Le Canada est le parent pauvre de la protection des voyageurs par rapport à l’Europe. Vos réactions à notre éditorial de dimanche dernier « L’arbitre des voyageurs est K.-O. »1 nous en ont fourni une preuve éclatante.

Le traitement reçu par deux lectrices de La Presse, l’une qui voyageait avec Air Canada, l’autre avec Lufthansa, ne pourrait pas être plus contrasté.

Jugez vous-même...

Sylvie Fortier a vécu un cauchemar en se rendant à Vancouver avec Air Canada, en janvier 2020, comme nous l’avions raconté dans une chronique relatant ses mésaventures2.

Tempête de neige, problème mécanique, problème de personnel... tout allait de travers.
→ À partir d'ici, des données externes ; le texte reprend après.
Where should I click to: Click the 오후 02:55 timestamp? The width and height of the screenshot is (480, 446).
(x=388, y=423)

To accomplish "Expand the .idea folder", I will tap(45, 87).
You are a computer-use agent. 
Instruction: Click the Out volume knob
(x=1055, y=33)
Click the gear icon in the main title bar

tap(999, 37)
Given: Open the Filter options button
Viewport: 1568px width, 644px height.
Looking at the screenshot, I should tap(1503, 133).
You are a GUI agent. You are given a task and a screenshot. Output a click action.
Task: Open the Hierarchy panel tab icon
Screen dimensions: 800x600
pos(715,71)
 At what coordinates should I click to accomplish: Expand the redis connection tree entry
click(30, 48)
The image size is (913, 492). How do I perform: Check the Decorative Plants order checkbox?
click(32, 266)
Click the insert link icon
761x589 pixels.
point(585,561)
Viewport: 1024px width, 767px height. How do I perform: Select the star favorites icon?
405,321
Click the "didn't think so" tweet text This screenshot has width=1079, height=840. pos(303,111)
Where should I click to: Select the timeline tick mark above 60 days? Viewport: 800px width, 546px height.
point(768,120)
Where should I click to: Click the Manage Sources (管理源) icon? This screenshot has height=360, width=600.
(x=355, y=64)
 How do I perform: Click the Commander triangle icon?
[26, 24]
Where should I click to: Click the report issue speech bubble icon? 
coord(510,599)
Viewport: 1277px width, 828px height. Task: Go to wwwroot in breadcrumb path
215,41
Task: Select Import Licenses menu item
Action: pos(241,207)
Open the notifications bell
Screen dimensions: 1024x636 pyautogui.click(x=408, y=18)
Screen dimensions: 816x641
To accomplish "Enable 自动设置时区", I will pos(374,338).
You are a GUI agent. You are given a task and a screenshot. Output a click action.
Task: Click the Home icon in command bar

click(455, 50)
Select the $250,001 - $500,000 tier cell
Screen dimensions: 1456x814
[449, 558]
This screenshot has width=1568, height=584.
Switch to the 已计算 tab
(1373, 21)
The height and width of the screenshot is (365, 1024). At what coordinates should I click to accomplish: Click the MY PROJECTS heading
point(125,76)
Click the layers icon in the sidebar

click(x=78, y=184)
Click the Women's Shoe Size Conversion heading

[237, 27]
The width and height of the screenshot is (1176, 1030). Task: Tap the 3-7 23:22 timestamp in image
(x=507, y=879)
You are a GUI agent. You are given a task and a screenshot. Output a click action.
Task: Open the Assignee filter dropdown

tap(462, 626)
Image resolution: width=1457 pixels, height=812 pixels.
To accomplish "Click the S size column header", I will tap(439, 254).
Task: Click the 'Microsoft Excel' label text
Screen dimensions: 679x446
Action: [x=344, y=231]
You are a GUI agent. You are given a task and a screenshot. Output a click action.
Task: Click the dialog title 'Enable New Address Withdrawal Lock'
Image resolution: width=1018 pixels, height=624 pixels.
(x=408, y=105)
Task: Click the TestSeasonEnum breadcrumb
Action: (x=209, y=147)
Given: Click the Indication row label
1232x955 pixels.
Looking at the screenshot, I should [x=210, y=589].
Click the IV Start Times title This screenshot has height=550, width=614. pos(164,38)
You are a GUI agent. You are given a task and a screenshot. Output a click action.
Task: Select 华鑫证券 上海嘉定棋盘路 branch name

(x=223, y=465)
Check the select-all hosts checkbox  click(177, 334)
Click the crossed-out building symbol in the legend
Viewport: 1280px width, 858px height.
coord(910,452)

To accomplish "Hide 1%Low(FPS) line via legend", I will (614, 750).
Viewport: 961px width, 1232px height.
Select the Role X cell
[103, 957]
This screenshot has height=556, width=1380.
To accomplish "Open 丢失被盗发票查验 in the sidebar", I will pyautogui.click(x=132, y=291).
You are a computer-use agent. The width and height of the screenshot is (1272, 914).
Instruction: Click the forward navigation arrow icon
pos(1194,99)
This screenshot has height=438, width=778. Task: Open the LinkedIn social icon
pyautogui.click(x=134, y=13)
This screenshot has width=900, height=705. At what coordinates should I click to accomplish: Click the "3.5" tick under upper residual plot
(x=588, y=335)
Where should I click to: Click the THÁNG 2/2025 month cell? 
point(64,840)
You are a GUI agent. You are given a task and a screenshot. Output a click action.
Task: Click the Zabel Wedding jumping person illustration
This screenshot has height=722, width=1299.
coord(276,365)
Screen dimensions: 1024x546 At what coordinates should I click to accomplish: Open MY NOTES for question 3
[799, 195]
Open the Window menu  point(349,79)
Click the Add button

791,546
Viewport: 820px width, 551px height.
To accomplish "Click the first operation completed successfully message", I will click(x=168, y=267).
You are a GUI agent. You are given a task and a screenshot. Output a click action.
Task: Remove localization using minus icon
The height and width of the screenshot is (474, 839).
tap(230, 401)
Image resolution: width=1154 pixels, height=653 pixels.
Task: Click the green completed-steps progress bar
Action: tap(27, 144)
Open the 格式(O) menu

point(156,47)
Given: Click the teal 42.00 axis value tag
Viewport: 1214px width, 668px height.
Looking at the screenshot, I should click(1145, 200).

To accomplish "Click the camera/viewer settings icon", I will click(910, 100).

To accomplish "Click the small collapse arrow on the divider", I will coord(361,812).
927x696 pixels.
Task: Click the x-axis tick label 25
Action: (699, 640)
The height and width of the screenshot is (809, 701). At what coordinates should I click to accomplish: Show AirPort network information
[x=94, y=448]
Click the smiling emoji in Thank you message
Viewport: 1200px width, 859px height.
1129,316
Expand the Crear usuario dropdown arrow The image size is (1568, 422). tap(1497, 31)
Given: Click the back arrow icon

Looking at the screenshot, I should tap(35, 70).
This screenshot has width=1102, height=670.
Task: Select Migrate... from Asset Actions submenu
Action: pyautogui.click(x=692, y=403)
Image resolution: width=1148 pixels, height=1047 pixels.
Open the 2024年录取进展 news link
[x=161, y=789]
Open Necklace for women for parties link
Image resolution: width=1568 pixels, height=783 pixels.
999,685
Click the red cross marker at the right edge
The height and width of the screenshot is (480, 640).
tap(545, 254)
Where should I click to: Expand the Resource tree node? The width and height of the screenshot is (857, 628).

Mme Fortier est arrivée à destination avec 41 heures de retard, après avoir végété deux nuits à l’aéroport et passé six heures sur le tarmac.

Comme si ce n’était pas assez, sa demande d’indemnisation a aussi été un parcours du combattant. Ce n’est qu’après trois ans de lutte qu’elle a finalement reçu une indemnisation de la part du transporteur, qui a remboursé ses frais d’hébergement et de repas à l’aéroport (environ 360 $) et offert un crédit voyage valide pour une réservation jusqu’en mars 2023 (800 $ pour elle et son conjoint).

« J’ai dû faire plusieurs suivis avant le règlement. Si j’avais abandonné, c’est certain que je n’aurais eu aucune nouvelle d’eux », rapporte Mme Fortier.

L’expérience vécue par Élise-Mercier Gouin avec Lufthansa est aux antipodes.

En mai dernier, elle se rendait de Montréal à Genève en passant par Munich. Mais elle a raté sa correspondance parce que la première partie du vol a été retardée. Elle a finalement décollé de Munich environ quatre heures et demie plus tard que prévu.

À son retour, elle a écrit au transporteur pour demander le remboursement de son repas qui avait coûté environ 20 euros. Elle a ajouté dans son courriel : « J’ignore si j’ai droit à un autre type de dédommagement pour ce retard. Si oui, j’apprécierais le recevoir. »

Devinez quoi ? Lufthansa a versé un dédommagement de 611 euros (890 $ CAN) directement dans son compte bancaire. « Je n’en reviens toujours pas, mais je constate que leurs lois protègent vraiment les passagers, contrairement à ici », dit la voyageuse.

Elle a mille fois raison.

Le Règlement sur la protection des passagers aériens, ou charte des voyageurs, qui est entré en vigueur au Canada en 2019, après des années d’attente, est trop complexe et trop laxiste.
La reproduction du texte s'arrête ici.